‘Ashamed’ (1911)

‘Ashamed’ (1911)

Any colored man who complains of the treatment he receives in America is apt to be faced sooner or later by the statement that he is ashamed of his race.

The statement usually strikes him as a most astounding piece of illogical reasoning, to which a hot reply is appropriate.

And yet notice the curious logic of the persons who say such things. They argue:

White men alone are men. This Negro wants to be a man. Ergo he wants to be a white man.

Their attention is drawn to the efforts of colored people to be treated decently. This minor premise therefore attracts them. But the major premise—the question as to treating black men like white men—never enters their heads, nor can they conceive it entering the black man’s head. If he wants to be a man he must want to be white, and therefore it is with peculiar complacency that a Tennessee paper says of a dark champion of Negro equality: “He bitterly resents his Negro blood.”

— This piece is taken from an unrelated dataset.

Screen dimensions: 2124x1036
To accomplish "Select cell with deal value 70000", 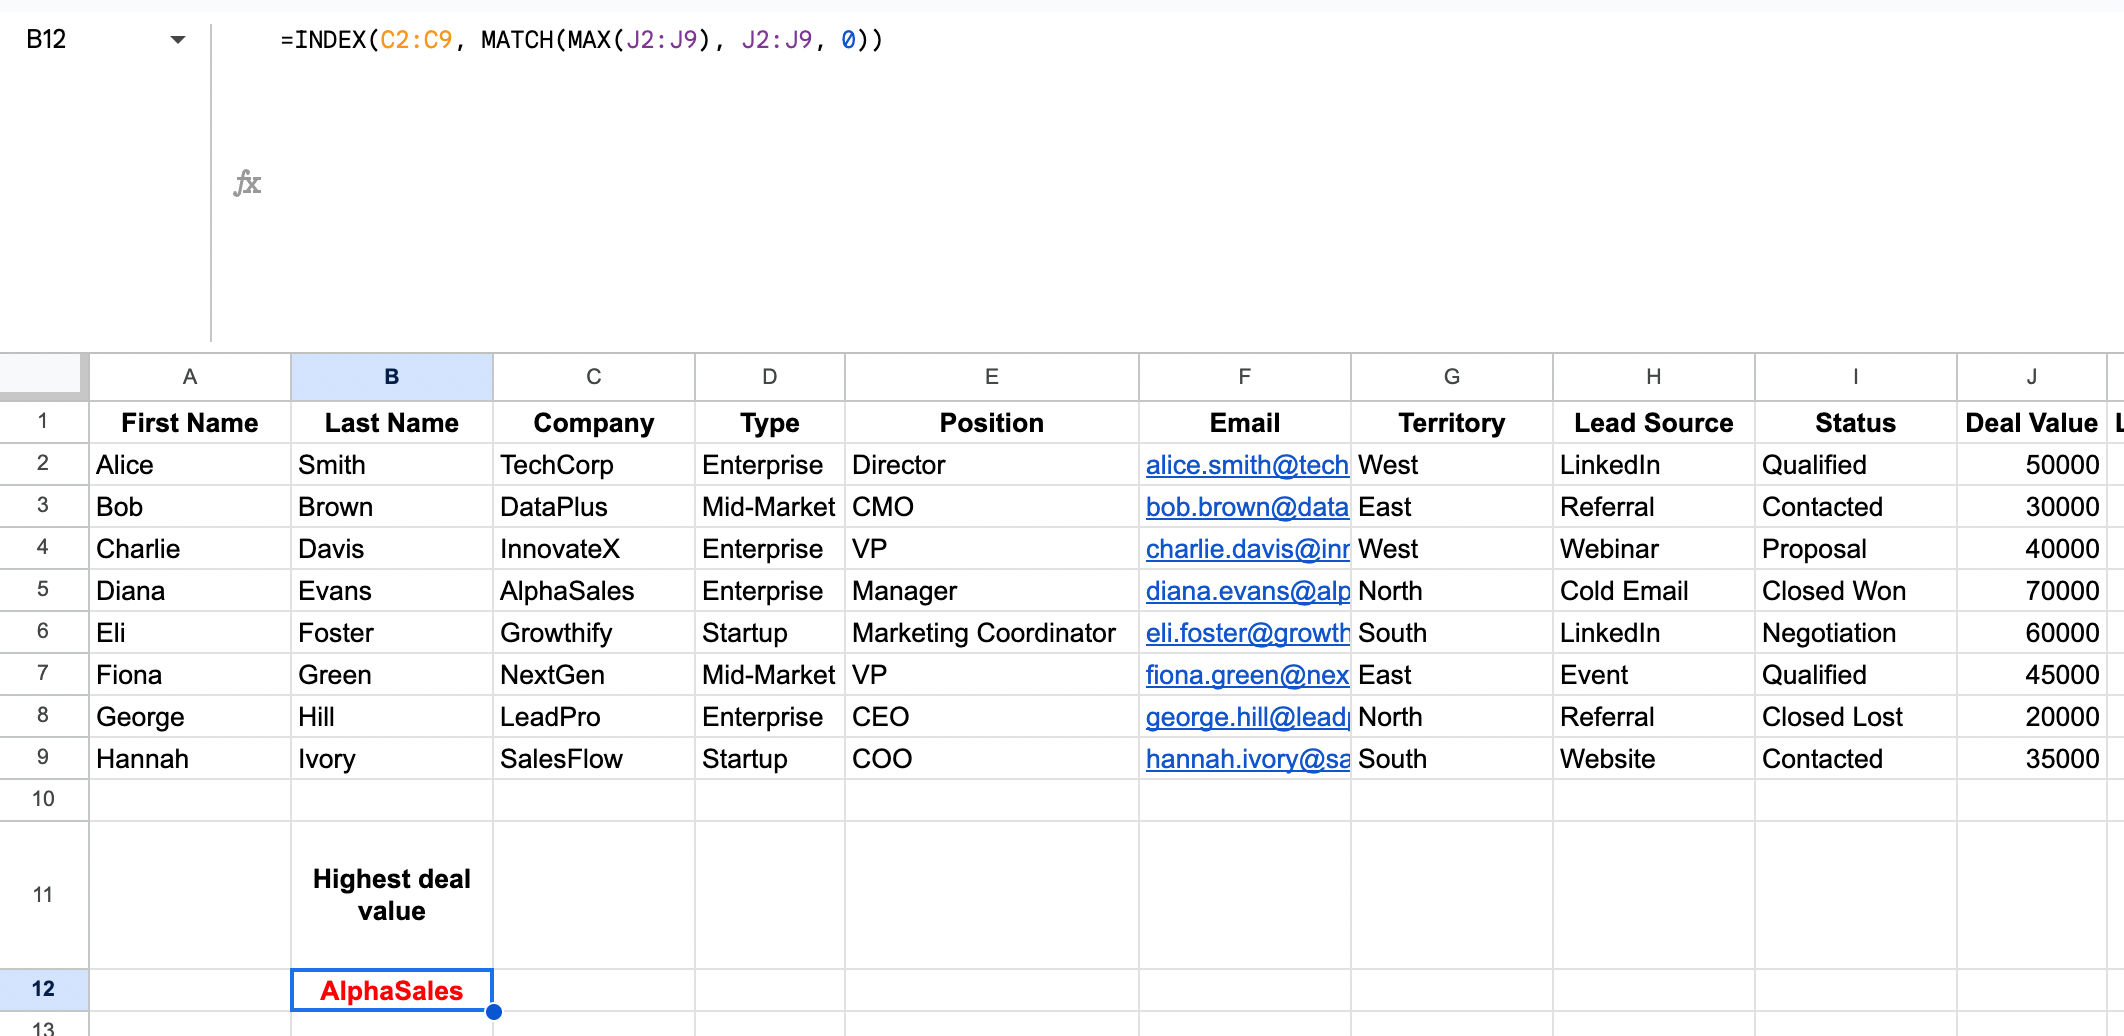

Not so, O Blind Man. He bitterly resents your treatment of Negro blood. The prouder he is, or has a right to be, of the blood of his black fathers, the more doggedly he resists the attempt to load men of that blood with ignominy and chains. It is race pride that fights for freedom; it is the man ashamed of his blood who weakly submits and smiles.


Citation: Du Bois, W.E.B. 1911. “‘Ashamed.’” The Crisis. 1(3):21.